Abstract

Why can cities in general be more productive and richer than villages? Some scholars believe that the main reason lies in economic agglomeration and spillover effects (e.g. Anas et al., 1998). But what exactly can trigger those effects? Glaeser (2012) regarded face-to-face interaction, along with other factors such as human capital, communication, built form, development density and professional network, as the premise and booster of the effects. Cities with tall buildings and high population/employer density may be a pain for those who prefer and enjoy a countryside lifestyle; however, such cities can better facilitate a variety of face-to-face interactions, with ‘familiar strangers’ as one of them. Familiar strangers are those urban residents or visitors who encounter one another at various locales in the city. Prior to the emergence of big data such as smartcard and cellular network data, it is mostly through discrete evidence, anecdotal personal experience and/or movie/novel episodes that we know the existence of the familiar-stranger phenomenon and perceive its magnitude. Nobody knows exactly where familiar strangers encounter the most, how many familiar strangers on average there are at a specific locale and which factors would affect the distribution and the number of familiar strangers at a locale.

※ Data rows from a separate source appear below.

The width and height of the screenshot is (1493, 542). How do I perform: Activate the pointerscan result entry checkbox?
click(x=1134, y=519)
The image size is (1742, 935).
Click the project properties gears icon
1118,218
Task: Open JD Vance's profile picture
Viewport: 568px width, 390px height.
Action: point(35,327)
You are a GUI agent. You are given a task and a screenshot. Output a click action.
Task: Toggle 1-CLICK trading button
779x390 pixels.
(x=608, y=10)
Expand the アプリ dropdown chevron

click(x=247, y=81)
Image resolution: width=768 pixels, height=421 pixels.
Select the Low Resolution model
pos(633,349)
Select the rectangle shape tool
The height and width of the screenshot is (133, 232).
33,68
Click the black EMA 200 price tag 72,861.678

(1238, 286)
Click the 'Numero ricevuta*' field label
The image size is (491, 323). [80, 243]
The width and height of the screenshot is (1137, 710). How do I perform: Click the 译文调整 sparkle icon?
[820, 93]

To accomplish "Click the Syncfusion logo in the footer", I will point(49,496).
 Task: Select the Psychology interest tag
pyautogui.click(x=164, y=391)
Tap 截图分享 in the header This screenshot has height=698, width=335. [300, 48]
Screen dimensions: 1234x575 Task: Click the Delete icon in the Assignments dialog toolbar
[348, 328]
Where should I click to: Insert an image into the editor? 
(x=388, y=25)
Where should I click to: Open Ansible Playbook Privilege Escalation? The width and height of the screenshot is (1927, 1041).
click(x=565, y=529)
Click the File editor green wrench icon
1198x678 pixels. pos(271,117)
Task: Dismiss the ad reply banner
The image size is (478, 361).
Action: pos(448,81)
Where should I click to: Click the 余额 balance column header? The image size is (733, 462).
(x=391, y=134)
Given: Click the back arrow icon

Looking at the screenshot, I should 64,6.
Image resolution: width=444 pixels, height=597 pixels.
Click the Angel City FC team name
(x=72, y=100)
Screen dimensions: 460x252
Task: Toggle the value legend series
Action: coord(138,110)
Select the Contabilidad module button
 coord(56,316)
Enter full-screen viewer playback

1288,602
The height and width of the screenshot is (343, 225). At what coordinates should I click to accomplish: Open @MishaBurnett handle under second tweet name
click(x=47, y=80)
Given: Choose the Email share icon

Using a week’s smartcard and cellular network data and the average number of points of interest (POIs) in a year of Beijing, the capital of China with a population over 20 million, we have created three visuals for us to fathom the distribution and the number of familiar strangers at different metro-served areas (MSAs) – metro stations and their respective surroundings – and two factors we speculated that influence the former: the active cellphone users, which represent the pool of people who can potentially encounter, and the POIs, which are opportunities/destinations that people would go for. Our smartcard and cellular network data are both for 10–14 August 2015. Based on these data, we derived on average 2,664,796 distinct smartcard holders (assuming each user has one distinct smartcard) and approximately 17 million distinct cellphone users (assuming each user has one distinct phone number) per weekday. In the same year (2015), there were on average 101,440 POIs within all the 314 MSAs, which is defined as areas within an 800 meters’ radius of a metro station. Of those distinct smartcard holders, we treated those swiped their smartcard into the same metro station within the same hour on the same day as familiar strangers (encounters). We could have used smaller temporal resolutions such as 10 minutes and even a minute when defining encounters; however, we still could not guarantee that after swiping their smartcard, smartcard holders would all go to the same spot at the platform and/or enter the same car of a train. Thus, we used hour rather than smaller units when defining encounters, which also saved us a lot of time when processing the data. Our work below thus is illustrative rather than exact. But it shows to some extent the overall pattern of encounters at MSAs in Beijing, an emerging global city.
Figure 1 visualises cellphone users, encounters per weekday and POIs by MSA in Beijing. Not surprisingly, Guomao and Chaoyangmen, where is largely the local central business district (CBD) saw the most encounters. The second to fifth most significant MSAs for encounters were, somehow to our surprise, Jianguomen, Xierqi and Tiantongyuanbei. The density of POIs is only positively correlated to the numbers of encounters at the CBD, whereas Jianguomen, Xierqi and Tiantongyuanbei did not enjoy a high density of POIs as compared to other MSAs but were still among the top five sites for encounters. Cellphone users can be used to well predict encounters at MSAs in or around the CBD, whereas they cannot do so at Xierqi, Tiantongyuanbei and Dongzimen. Interestingly, too many encounters may be annoying to metro users. Tiantongyuanbei, for instance, on the hand is a popular site for encounters, on the other hand is arguably a nightmare for many metro users during rush hours (Branigan, 2014).
POIs, Cellphone Users and Encounters by MSA in Beijing.
As a whole, our work indicates that big data such as smartcard and cellular network data have great potential in visualising and explaining such complex urban phenomena as encounter.
Software
Surfer 13; MySQL 8.03.
Footnotes
Declaration of conflicting interests
The author(s) declared no potential conflicts of interest with respect to the research, authorship, and/or publication of this article.
Funding
The author(s) received the following financial support for the research, authorship, and/or publication of this article: The research was partially funded by a Seed Fund for Basic Research at the University of Hong Kong (Grant number: 201704159009).